- Observed by: China
- Significance: Day to commemorate the opening day of the 2008 Beijing Olympic Games
- Date: 8 August
- Next time: 8 August 2026
- Frequency: Annual
- First time: 2009

= National Fitness Day =

Annual observance in China

The National Fitness Day is a national sports festival established in the People's Republic of China in 2009 to commemorate the opening day of the 2008 Beijing Olympic Games. It is celebrated annually on 8 August. The revised Sports Law of the People's Republic of China, which came into effect in 2023, designates the week containing National Fitness Day (August 8) as "Sports Promotion Week."

== History ==
On January 7, 2009, the State Council of China approved the General Administration of Sport of China's "Request for Designation of August 8 as 'National Fitness Day'", establishing the status of "National Fitness Day" as a national sports festival.

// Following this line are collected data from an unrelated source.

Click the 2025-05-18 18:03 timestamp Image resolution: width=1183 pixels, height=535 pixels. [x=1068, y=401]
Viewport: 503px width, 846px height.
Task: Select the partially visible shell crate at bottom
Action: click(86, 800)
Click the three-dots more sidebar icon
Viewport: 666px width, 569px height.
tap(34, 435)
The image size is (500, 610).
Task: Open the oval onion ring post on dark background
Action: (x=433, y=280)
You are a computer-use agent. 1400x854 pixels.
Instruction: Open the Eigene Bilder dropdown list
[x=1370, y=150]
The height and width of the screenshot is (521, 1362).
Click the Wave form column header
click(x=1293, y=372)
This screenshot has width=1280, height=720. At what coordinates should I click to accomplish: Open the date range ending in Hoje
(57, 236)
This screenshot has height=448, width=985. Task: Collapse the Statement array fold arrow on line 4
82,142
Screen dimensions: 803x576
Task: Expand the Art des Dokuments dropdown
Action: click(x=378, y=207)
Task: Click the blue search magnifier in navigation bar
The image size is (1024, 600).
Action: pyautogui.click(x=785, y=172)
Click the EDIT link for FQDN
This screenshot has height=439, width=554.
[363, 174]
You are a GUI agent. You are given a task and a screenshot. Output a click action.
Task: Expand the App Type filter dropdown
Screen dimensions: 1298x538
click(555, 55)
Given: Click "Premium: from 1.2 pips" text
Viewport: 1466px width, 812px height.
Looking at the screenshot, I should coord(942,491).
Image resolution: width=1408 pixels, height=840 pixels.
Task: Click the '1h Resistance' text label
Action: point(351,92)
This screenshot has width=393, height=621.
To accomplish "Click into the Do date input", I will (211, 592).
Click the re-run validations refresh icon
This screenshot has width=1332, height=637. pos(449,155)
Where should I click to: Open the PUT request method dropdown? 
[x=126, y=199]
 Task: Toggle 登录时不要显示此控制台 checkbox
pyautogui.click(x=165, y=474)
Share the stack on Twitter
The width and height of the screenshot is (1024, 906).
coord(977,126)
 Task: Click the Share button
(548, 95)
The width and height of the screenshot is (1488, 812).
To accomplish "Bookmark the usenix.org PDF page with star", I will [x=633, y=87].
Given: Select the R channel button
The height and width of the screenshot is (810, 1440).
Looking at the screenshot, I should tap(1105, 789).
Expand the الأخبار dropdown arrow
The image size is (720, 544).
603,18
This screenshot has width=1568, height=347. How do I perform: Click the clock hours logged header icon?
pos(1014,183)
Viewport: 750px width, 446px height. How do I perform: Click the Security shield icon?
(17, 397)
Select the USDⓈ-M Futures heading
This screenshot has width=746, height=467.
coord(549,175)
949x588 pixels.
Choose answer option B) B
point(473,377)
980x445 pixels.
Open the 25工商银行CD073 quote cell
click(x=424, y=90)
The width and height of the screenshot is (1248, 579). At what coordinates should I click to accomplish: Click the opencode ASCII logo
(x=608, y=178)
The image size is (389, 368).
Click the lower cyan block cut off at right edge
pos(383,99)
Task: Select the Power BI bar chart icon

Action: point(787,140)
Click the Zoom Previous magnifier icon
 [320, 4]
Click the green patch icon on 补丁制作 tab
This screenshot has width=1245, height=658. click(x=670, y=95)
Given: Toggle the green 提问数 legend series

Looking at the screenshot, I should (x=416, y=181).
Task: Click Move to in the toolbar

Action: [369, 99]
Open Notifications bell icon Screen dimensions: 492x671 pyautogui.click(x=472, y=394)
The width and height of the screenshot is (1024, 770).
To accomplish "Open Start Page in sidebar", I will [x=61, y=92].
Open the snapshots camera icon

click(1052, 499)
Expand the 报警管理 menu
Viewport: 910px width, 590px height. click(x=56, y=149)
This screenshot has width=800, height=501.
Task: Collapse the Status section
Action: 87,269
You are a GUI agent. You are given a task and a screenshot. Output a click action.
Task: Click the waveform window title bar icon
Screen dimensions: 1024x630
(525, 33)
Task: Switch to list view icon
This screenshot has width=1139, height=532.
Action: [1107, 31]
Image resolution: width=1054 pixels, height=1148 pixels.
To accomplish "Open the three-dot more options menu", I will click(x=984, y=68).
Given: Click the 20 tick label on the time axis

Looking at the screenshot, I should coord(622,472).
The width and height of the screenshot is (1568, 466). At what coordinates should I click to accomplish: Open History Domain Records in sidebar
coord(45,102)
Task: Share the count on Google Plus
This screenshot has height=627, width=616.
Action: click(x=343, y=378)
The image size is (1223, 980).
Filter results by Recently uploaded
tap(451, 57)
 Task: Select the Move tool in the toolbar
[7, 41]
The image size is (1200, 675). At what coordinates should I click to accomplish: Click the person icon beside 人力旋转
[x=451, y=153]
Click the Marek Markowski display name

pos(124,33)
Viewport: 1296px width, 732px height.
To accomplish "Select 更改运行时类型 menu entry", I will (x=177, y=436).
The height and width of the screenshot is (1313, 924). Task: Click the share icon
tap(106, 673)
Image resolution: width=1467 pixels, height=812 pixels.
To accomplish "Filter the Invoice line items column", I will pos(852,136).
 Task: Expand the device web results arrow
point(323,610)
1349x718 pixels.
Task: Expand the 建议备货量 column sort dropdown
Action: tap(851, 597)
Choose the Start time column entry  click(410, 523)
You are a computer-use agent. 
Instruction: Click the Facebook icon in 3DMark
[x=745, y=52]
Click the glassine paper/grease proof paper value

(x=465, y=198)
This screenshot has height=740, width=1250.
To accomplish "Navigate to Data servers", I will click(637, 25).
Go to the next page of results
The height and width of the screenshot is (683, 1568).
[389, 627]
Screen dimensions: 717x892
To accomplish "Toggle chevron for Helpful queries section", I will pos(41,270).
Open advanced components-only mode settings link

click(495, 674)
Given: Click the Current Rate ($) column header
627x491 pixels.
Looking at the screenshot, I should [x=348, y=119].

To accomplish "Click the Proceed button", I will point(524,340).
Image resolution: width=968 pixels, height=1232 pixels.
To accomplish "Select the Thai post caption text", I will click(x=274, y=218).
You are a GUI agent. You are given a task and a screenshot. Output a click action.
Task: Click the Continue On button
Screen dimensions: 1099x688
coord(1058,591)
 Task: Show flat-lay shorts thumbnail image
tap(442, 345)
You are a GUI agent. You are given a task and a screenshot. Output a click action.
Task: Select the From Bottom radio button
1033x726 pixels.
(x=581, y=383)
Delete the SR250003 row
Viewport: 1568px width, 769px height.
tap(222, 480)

On January 13, 2009, the General Administration of Sport of China held a press conference in Beijing to announce this news. On July 28, 2009, the State General Administration of Sport unveiled the logo and theme slogan for the National Fitness Day activities. Yin Maozhen, an amateur art design enthusiast from Mudanjiang City, Heilongjiang Province, designed two groups of 8s to form two fitness figures of men and women, which stood out. The theme slogans selected a group of three, namely "Fitness every day, happiness every day", "Good physique, good life", and "National Fitness, you and I together". The first-place winner, Wang Yuhua, came from Huxian County, Xi'an City, Shaanxi Province. On August 30, 2009, the State Council issued the National Fitness Regulations, which clearly stipulates that August 8 of each year is National Fitness Day, and public sports facilities should be open to the public free of charge on National Fitness Day.